# Work to do:
Reproduce the listing below line for line, changing no character.

★ ★ ★ ★

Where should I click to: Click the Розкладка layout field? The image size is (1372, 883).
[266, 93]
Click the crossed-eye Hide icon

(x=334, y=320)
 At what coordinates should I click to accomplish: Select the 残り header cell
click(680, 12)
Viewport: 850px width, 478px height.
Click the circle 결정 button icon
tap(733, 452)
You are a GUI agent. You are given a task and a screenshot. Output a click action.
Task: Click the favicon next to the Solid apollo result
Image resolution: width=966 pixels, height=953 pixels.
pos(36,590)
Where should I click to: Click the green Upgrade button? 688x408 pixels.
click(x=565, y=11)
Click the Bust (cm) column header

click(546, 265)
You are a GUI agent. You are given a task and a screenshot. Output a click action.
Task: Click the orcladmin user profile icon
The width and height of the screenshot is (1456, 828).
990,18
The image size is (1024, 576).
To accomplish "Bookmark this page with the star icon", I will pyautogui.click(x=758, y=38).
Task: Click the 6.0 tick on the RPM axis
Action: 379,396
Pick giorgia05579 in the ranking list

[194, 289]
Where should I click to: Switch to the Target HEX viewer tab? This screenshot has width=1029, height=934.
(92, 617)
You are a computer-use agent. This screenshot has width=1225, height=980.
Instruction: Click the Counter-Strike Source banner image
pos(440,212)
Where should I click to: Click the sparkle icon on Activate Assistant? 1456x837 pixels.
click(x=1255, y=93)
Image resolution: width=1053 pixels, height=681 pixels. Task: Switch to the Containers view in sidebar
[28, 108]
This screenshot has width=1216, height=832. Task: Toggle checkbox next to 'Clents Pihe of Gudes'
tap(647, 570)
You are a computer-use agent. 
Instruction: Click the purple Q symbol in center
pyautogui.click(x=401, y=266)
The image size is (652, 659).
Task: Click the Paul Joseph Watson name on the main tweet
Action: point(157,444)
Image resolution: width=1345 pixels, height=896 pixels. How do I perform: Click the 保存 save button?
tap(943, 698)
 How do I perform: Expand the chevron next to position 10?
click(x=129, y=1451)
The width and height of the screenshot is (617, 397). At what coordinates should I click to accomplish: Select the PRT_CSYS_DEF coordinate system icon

★ ★ ★ ★

# Response for this exercise:
Where should I click to: Click the Розкладка layout field? The image size is (1372, 883).
[266, 93]
Click the crossed-eye Hide icon

(x=334, y=320)
 At what coordinates should I click to accomplish: Select the 残り header cell
click(680, 12)
Viewport: 850px width, 478px height.
Click the circle 결정 button icon
tap(733, 452)
You are a GUI agent. You are given a task and a screenshot. Output a click action.
Task: Click the favicon next to the Solid apollo result
Image resolution: width=966 pixels, height=953 pixels.
pos(36,590)
Where should I click to: Click the green Upgrade button? 688x408 pixels.
click(x=565, y=11)
Click the Bust (cm) column header

click(546, 265)
You are a GUI agent. You are given a task and a screenshot. Output a click action.
Task: Click the orcladmin user profile icon
The width and height of the screenshot is (1456, 828).
990,18
The image size is (1024, 576).
To accomplish "Bookmark this page with the star icon", I will pyautogui.click(x=758, y=38).
Task: Click the 6.0 tick on the RPM axis
Action: 379,396
Pick giorgia05579 in the ranking list

[194, 289]
Where should I click to: Switch to the Target HEX viewer tab? This screenshot has width=1029, height=934.
(92, 617)
You are a computer-use agent. This screenshot has width=1225, height=980.
Instruction: Click the Counter-Strike Source banner image
pos(440,212)
Where should I click to: Click the sparkle icon on Activate Assistant? 1456x837 pixels.
click(x=1255, y=93)
Image resolution: width=1053 pixels, height=681 pixels. Task: Switch to the Containers view in sidebar
[28, 108]
This screenshot has width=1216, height=832. Task: Toggle checkbox next to 'Clents Pihe of Gudes'
tap(647, 570)
You are a computer-use agent. 
Instruction: Click the purple Q symbol in center
pyautogui.click(x=401, y=266)
The image size is (652, 659).
Task: Click the Paul Joseph Watson name on the main tweet
Action: point(157,444)
Image resolution: width=1345 pixels, height=896 pixels. How do I perform: Click the 保存 save button?
tap(943, 698)
 How do I perform: Expand the chevron next to position 10?
click(x=129, y=1451)
The width and height of the screenshot is (617, 397). At what coordinates should I click to accomplish: Select the PRT_CSYS_DEF coordinate system icon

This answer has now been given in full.